**Exercise details:** Look through the entries below, please, and copy every line with the word "field".

**Dataset extract:**
———

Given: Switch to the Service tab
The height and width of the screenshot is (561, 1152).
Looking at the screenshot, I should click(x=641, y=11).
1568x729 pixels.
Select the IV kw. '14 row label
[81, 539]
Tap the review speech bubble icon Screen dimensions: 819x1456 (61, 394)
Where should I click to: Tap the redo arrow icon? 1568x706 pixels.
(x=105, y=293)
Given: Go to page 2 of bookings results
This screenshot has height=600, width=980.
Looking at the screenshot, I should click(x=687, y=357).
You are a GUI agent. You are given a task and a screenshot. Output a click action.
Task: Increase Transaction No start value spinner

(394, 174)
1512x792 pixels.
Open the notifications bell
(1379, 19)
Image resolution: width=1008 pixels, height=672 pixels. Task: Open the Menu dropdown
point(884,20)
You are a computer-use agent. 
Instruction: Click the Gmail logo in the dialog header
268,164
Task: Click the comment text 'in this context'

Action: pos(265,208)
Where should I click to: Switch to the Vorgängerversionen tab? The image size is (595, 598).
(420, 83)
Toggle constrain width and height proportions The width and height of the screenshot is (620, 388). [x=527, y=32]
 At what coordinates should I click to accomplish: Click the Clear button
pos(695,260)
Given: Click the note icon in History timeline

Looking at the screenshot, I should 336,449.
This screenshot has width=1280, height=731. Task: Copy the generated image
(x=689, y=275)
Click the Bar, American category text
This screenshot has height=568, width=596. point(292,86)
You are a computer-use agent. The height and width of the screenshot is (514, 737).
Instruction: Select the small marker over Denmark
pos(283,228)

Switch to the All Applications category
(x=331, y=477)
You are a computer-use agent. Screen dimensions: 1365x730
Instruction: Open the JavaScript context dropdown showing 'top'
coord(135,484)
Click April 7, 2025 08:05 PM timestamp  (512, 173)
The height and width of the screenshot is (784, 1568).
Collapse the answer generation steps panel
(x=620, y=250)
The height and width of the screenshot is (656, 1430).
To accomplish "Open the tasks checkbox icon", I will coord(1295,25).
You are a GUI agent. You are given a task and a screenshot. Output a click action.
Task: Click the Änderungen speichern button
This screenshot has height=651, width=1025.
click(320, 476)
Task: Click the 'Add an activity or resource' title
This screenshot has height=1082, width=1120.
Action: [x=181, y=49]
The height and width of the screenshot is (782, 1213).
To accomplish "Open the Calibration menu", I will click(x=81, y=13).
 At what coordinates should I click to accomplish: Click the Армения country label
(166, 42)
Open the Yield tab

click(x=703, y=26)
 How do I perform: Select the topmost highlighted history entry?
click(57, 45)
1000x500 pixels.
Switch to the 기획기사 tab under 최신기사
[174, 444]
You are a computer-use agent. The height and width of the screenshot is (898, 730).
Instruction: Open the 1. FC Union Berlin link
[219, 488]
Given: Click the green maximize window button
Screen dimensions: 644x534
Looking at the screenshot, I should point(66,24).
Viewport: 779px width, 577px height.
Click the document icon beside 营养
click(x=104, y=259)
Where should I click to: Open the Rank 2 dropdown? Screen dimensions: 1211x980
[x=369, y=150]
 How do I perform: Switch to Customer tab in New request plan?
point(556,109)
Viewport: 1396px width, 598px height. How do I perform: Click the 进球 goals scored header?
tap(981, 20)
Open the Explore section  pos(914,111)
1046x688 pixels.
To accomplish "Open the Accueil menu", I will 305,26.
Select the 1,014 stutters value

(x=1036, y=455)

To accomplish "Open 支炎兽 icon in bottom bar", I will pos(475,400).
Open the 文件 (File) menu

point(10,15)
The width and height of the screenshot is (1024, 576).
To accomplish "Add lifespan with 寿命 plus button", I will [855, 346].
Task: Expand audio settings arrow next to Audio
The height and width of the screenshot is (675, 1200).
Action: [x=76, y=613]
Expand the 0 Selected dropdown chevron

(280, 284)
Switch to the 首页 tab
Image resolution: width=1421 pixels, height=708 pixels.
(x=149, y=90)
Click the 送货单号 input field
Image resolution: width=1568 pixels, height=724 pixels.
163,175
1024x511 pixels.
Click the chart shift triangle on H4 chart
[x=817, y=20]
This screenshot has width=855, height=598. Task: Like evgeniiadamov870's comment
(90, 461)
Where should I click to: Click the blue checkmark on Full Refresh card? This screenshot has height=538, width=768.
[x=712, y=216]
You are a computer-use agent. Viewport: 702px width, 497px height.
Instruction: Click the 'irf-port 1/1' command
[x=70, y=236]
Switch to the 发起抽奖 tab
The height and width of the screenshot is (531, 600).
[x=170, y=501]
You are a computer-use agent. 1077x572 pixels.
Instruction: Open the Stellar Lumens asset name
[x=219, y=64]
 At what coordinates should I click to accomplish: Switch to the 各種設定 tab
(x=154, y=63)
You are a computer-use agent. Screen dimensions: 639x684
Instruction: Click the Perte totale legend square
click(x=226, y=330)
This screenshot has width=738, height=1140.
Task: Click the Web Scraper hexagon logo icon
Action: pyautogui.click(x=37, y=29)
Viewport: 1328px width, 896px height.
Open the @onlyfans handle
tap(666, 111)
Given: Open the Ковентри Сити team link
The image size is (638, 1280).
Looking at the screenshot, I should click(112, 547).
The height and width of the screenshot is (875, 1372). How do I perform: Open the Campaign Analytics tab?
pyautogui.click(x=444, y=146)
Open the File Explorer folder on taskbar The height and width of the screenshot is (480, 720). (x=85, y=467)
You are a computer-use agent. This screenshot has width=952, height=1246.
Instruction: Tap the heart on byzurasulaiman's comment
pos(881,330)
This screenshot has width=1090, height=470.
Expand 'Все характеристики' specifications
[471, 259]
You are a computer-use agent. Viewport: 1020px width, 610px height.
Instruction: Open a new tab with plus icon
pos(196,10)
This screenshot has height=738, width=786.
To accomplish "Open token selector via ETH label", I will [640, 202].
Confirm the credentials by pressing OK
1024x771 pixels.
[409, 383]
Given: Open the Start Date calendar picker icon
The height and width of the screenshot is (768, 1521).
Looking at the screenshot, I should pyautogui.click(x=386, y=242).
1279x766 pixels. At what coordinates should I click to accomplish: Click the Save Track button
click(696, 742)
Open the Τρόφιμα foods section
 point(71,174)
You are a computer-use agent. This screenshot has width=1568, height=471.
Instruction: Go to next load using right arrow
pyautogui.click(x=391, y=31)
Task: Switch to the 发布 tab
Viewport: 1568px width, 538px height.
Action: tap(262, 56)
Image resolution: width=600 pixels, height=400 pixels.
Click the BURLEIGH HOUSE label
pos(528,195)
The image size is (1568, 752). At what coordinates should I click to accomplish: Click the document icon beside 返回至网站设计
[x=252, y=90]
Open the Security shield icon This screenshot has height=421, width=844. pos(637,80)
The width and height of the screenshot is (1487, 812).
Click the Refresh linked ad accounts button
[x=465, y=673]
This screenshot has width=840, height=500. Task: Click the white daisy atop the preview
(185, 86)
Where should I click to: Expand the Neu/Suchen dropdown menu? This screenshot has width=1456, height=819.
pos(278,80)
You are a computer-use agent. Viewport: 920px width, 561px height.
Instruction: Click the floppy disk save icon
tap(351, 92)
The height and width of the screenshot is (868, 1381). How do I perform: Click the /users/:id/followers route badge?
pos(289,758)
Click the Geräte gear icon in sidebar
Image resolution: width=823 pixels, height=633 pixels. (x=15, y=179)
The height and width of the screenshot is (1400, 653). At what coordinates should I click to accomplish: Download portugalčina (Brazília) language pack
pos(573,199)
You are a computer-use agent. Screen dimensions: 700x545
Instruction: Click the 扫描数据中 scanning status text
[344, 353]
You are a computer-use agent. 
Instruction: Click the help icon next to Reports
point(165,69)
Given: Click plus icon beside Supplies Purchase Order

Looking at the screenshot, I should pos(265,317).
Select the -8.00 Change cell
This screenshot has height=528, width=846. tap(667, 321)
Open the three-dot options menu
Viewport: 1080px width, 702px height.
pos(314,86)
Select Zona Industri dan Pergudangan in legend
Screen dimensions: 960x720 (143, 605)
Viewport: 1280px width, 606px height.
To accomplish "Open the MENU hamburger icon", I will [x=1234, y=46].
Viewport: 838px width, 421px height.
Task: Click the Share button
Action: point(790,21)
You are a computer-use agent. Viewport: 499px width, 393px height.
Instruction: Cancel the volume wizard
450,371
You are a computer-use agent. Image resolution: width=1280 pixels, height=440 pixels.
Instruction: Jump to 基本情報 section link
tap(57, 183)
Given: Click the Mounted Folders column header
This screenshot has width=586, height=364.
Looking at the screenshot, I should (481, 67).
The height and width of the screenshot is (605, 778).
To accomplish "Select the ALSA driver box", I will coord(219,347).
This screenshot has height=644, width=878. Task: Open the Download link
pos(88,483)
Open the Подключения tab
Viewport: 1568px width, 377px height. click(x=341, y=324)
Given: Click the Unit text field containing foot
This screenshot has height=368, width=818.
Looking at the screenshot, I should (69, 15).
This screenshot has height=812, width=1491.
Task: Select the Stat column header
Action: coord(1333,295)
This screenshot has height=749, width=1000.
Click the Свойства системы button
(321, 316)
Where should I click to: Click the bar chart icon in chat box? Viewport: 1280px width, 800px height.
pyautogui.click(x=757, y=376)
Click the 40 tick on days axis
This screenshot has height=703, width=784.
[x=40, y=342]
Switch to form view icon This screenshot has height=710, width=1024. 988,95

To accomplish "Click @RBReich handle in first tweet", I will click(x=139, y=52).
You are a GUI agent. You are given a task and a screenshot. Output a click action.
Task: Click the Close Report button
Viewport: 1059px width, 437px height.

———

**Response to this task:**
Click the 送货单号 input field
Given: Click the Unit text field containing foot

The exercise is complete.